略称の「DRC」は、実業界での「IBM」や「GE」と同じように、ワイン界ではとても重要なワードなのです。
ドメーヌ・ド・ラ・ロマネ・コンティの歴史は、1760年7月18日の記録にさかのぼることができ、サン・ヴィヴァン大寺院の文書には、後にロマネ・コンティとして知られる畑が「ロマネのブドウ樹」として言及されています。
DRCは、1867年に、様々な区画のワインをアッサンブラージュしていたサントネのネゴシアン、J.M.デュヴォー・ブロシェによって買い取られました。1942年に、デュヴォー・ブロシェの子孫であるオーベール・ド・ヴィレーヌの父親は、DRCの所有権の半分をオーセー・デュレスのネゴシアン、アンリ・ルロワに売却しました。アンリ・ルロワにはラリー・ビーズ・ルロワとポーリーヌの二人の娘がいて、現在のDRCの大株主となっています。
ド・ヴィレーヌ家の所有権は、さらに分割されています。(最近の集計では、約10人の所有者がいます。)
天にも届く名声と高額な価格は、王を超え神の領域へ?
一体何が、DRCのワインをこれほどまでに有名にし、高価で崇拝されるものにしたのでしょうか?
紛れもなく、偉大なヴィンテージにおいてはDRCのワインには文字通り並ぶものがありません。2003年や1999年、1990年といったヴィンテージにおいては、DRCが成し遂げたものに、ほんのわずかでも近づけたピノ・ノワールは世界のどこにもありません。
しかしながら、ドネーヌ・ド・ラ・ロマネ・コンティという名高いワイナリーは、一般に信じられているよりも遥かに浮き沈みの激しい記録を持っています。
特定のヴィンテージにおける一貫性のなさは、いささか衝撃的です。2000年や1998年、1995年といったヴィンテージにおいては、いくつかのワインは、最上のブルゴーニュの標準に達していないと思われます。さらに、1980年代半ばを通しては、樽毎に瓶詰めされていたために、はなはだしい瓶差がありました。
しかし、それでもDRCのワインを総括すると、「素晴らしい」、「見事な」、「偉大な」、「珠玉の」、「至高の」 ワイン、といったこれ以上はない褒め言葉でしかまとめ上げることができません。

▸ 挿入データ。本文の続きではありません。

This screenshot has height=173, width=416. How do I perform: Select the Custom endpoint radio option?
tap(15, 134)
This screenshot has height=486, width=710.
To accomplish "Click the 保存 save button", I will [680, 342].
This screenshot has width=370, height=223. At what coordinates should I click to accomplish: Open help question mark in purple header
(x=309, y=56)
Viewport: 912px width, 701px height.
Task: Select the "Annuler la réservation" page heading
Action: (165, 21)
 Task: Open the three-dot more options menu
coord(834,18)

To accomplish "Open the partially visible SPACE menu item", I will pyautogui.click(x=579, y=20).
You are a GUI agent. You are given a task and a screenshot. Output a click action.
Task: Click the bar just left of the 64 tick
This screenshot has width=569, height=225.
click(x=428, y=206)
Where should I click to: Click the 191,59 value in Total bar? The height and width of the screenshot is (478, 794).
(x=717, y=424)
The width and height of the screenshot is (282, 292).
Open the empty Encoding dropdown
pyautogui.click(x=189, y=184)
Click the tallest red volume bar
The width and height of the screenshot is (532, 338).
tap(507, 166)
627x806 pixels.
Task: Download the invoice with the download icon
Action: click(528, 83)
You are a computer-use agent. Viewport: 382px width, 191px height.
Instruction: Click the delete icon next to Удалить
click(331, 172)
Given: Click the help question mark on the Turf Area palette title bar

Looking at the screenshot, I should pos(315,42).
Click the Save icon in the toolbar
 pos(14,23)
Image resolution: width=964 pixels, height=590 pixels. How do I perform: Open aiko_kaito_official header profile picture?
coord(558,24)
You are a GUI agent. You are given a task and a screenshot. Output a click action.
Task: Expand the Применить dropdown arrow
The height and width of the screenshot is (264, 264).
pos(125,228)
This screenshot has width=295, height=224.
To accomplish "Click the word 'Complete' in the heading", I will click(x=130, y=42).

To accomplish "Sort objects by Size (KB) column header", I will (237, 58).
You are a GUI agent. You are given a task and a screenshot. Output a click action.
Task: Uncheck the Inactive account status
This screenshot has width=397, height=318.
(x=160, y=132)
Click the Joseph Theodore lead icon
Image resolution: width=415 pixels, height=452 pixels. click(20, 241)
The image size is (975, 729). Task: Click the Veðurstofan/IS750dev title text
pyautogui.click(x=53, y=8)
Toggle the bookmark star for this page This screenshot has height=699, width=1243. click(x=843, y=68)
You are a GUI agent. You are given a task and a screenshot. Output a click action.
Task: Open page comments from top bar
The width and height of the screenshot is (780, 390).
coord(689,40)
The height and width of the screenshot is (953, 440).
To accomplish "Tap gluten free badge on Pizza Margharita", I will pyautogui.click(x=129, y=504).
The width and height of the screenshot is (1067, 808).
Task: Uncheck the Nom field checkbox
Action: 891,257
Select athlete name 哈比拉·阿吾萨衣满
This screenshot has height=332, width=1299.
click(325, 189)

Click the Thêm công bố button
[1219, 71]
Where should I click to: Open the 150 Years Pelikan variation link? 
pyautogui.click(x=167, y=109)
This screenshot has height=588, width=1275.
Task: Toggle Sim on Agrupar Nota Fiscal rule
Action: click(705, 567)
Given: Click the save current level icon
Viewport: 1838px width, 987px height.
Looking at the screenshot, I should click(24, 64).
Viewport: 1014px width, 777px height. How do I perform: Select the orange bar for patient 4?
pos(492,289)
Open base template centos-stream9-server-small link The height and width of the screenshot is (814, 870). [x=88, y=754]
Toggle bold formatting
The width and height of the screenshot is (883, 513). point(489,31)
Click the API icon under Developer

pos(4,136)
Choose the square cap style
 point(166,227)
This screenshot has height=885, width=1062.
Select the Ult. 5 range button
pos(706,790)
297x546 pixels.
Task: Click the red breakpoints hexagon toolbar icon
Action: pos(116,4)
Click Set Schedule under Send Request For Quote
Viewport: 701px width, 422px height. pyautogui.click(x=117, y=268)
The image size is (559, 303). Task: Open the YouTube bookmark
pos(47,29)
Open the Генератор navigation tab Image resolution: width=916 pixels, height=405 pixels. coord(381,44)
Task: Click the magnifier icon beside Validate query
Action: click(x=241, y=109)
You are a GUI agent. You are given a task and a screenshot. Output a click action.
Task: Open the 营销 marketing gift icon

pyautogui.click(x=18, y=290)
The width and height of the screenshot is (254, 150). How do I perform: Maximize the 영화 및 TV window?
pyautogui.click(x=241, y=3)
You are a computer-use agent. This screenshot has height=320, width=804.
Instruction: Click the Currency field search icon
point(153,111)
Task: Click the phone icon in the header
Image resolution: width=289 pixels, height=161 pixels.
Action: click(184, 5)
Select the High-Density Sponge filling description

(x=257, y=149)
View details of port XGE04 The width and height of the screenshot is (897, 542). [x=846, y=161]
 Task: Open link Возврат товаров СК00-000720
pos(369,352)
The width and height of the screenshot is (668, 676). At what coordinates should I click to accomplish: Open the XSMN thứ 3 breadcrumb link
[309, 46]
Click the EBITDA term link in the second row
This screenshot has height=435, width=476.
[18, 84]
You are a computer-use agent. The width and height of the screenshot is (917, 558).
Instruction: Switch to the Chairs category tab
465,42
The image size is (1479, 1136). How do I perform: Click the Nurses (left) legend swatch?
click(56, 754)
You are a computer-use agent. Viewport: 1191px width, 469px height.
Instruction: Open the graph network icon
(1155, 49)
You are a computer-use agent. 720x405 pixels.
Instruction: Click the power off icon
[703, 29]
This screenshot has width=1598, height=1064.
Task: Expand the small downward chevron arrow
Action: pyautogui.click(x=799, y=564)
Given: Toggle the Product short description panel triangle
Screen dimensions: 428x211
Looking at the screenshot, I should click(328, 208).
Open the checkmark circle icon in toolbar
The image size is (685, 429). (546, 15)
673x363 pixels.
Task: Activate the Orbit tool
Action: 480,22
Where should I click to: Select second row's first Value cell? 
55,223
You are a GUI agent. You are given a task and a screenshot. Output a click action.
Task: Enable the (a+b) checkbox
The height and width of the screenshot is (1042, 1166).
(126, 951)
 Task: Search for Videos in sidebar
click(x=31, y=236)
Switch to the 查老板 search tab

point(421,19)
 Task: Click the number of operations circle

そのアロマや風味は奇跡ともいえるレベルであり確かに驚くほど美味く、好みという個人差を超えたレベルで、誰にでも感動を与えるワインを産出しています。
DRCが手掛けるワインはどれをとってみてもブドウの平均樹齢が極めて高くなっていること。また、ビオ・ディナミを採り入れてはいませんが、その考え方を採り入れ、その結果ブドウの実にはそれぞれの畑の個性が凝縮されていること。そして醸造においては驚くほどシンプルに徹していること。ブドウは殆ど、場合によっては全く除梗しないこと。色合いを強めよう、あるいはアロマを引き立たせようといった理由で温度調節をすることなども決してしません。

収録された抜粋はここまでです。